Governor Ralph Northam and top Republican lawmakers have come to some broad points of consensus about how to spend surplus state revenue.

Top priorities include one-off spending on rural broadband, higher education, and transportation infrastructure, according to Republican Delegate Chris Jones, who chairs the powerful House Appropriations Committee.

“We’ll be nibbling around the edges--we always do--but we worked very well together last session, and I see that continuing,” Jones said.

Jones and other members of the General Assembly’s money committees met an annual, closed-door Governor’s Advisory Council on Revenue Estimates (GACRE) meeting with state business leaders.

Secretary of Finance Aubrey Layne said the feedback from the business community supported a generally rosy outlook for state finances. State general revenues are up 4.5 percent over last year through the end of October, beating projections of 1.5 percent growth. Statewide unemployment, meanwhile, sits at 2.9 percent.

Layne said he expects the trajectory of growth looks less clear beyond 2020, with a soft statewide housing market and President Trump’s new trade tariffs raising some cause for concern.

“While we’re on a good path, we need to be sure that we are preparing for when things aren’t as good,” he said.

Layne and Jones both said they want to make sure new spending is targeted at once-off projects and doesn't end up on state ledgers down the road.

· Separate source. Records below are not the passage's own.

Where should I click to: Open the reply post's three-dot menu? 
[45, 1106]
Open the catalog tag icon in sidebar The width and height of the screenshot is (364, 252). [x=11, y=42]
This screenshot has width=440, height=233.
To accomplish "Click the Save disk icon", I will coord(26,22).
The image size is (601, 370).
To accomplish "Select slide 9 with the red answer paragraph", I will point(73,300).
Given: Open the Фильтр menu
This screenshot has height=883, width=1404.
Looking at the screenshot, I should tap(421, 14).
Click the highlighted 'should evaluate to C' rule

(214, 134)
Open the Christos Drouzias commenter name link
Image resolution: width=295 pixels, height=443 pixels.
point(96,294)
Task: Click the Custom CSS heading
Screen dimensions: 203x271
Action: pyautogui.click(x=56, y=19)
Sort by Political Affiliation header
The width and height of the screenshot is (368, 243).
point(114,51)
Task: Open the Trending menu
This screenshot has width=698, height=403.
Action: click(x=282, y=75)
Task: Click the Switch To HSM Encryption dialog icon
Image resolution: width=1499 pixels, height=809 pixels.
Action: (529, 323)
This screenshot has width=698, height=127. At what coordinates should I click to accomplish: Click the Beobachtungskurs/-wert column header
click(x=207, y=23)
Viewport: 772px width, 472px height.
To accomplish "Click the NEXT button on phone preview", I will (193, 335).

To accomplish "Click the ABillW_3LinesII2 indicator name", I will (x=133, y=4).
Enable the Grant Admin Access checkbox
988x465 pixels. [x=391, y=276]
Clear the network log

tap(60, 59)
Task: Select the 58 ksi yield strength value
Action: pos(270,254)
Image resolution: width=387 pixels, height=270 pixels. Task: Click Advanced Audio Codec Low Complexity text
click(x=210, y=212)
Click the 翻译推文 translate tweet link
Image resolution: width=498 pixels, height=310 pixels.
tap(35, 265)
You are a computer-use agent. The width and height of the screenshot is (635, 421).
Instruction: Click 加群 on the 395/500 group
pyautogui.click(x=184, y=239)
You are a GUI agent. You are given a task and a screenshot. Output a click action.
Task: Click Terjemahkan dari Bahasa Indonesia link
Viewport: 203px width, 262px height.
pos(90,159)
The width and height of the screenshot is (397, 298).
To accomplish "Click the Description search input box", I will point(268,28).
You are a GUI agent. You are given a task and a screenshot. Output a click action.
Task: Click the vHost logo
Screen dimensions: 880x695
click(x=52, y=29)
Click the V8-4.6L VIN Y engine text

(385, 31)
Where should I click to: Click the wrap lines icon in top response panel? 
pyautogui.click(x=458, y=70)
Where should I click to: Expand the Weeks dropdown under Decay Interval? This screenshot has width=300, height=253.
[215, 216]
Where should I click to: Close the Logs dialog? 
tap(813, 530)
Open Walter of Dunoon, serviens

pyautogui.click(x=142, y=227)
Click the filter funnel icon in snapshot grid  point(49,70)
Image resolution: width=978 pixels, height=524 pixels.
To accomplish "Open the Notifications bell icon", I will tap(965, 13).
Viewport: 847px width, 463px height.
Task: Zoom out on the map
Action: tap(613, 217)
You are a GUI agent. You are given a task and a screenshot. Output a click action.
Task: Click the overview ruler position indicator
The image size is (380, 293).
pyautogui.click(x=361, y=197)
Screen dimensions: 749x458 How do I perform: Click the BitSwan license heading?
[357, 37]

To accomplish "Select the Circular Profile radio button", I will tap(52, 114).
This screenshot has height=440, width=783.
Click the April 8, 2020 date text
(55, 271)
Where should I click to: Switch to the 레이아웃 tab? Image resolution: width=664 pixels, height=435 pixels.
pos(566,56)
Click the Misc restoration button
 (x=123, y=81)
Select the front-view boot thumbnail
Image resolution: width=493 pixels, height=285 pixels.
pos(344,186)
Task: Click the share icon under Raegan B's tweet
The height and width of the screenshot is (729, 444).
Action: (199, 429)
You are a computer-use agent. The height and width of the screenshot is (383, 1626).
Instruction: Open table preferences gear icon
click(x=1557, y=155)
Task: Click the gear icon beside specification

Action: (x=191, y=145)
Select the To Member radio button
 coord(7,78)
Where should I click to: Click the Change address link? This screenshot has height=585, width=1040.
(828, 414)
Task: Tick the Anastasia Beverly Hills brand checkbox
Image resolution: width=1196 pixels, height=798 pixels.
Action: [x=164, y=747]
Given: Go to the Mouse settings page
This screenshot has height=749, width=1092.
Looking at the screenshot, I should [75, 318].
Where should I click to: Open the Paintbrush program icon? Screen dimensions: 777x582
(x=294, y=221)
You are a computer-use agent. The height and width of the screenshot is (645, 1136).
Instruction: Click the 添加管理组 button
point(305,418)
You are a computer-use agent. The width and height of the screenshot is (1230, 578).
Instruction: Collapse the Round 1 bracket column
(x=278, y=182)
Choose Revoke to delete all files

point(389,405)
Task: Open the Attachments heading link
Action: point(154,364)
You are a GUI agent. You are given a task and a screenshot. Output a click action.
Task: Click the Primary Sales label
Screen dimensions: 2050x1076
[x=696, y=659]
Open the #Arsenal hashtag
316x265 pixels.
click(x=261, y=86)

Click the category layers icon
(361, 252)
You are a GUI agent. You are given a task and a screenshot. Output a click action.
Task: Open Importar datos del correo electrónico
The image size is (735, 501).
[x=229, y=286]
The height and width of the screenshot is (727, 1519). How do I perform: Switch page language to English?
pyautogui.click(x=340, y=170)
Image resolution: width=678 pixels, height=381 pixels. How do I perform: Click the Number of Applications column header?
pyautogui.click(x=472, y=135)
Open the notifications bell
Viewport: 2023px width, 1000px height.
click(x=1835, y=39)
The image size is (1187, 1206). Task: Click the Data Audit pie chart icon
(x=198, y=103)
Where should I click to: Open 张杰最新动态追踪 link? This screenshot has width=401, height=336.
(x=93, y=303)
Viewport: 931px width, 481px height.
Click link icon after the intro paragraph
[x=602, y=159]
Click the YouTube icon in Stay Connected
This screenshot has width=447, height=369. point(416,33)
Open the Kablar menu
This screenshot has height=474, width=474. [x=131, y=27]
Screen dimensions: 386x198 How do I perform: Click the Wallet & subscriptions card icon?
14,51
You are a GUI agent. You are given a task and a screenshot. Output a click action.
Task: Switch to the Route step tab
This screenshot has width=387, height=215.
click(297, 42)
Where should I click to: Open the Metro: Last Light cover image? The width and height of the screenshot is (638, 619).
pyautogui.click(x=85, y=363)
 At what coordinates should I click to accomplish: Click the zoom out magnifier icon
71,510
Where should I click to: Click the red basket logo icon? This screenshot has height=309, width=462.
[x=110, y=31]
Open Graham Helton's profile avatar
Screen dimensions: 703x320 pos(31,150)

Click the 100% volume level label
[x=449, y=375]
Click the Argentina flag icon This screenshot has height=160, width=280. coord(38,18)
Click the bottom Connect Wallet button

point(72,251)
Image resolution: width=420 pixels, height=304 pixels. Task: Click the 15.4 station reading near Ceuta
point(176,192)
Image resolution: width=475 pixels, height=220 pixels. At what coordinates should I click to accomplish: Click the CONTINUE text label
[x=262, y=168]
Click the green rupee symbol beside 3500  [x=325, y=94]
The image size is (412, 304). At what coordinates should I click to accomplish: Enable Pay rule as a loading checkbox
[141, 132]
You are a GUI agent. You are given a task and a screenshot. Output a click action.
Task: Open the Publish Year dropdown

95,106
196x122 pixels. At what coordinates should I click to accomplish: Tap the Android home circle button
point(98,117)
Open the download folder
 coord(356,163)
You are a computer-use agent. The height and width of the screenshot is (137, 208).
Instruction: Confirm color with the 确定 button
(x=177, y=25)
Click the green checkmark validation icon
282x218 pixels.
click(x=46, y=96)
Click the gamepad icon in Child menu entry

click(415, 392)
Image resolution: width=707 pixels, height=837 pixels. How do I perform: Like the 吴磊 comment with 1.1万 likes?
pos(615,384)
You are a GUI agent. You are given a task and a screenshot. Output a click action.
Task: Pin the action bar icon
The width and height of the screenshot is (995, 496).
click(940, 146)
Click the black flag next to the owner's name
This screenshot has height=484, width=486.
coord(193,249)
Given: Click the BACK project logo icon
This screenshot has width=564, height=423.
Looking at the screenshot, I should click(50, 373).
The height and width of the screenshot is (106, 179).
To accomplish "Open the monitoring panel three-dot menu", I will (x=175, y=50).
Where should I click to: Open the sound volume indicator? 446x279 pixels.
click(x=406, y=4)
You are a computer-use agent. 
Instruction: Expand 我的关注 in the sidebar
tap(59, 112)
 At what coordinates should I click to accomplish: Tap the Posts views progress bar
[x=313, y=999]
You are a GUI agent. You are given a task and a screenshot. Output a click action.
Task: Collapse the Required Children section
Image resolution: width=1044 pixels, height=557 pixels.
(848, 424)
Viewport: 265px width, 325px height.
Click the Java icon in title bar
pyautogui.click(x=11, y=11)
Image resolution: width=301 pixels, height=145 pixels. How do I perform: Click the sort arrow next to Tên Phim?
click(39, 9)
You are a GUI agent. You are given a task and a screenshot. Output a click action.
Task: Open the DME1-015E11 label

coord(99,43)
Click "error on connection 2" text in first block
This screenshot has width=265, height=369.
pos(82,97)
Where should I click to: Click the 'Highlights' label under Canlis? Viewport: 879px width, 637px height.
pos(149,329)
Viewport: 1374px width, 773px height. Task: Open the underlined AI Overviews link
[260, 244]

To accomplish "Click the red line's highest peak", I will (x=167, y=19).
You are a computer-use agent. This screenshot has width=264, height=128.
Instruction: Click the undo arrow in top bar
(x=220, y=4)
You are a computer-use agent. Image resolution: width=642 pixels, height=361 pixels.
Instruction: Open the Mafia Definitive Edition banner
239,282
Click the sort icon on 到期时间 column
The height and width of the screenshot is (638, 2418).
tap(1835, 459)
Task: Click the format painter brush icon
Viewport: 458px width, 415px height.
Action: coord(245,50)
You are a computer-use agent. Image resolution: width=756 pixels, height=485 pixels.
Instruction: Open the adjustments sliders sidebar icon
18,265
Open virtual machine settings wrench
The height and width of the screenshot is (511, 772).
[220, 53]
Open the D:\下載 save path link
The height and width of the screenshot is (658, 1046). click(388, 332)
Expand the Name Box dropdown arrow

And the administration and Republicans seem to agree on putting some of the extra revenues into reserve funds to prepare for a future recession.

Northam said his top priorities for the remaining cash were workforce training, infrastructure development, and rural broadband. He’s also targeted spiralling health care costs, and said a Republican Senate proposal to expand access to Affordable Care Act catastrophic health care plans in the insurance marketplace--a plan he vetoed in last year’s session--is “certainly something we can put on the table.”

“The escalating cost of health care is something we can’t continue with,” Northam said. “It will take Virginia and this country to its knees.”

Northam also wants to set aside money for future natural disasters.

The General Assembly convenes its 2019 session on January 9th.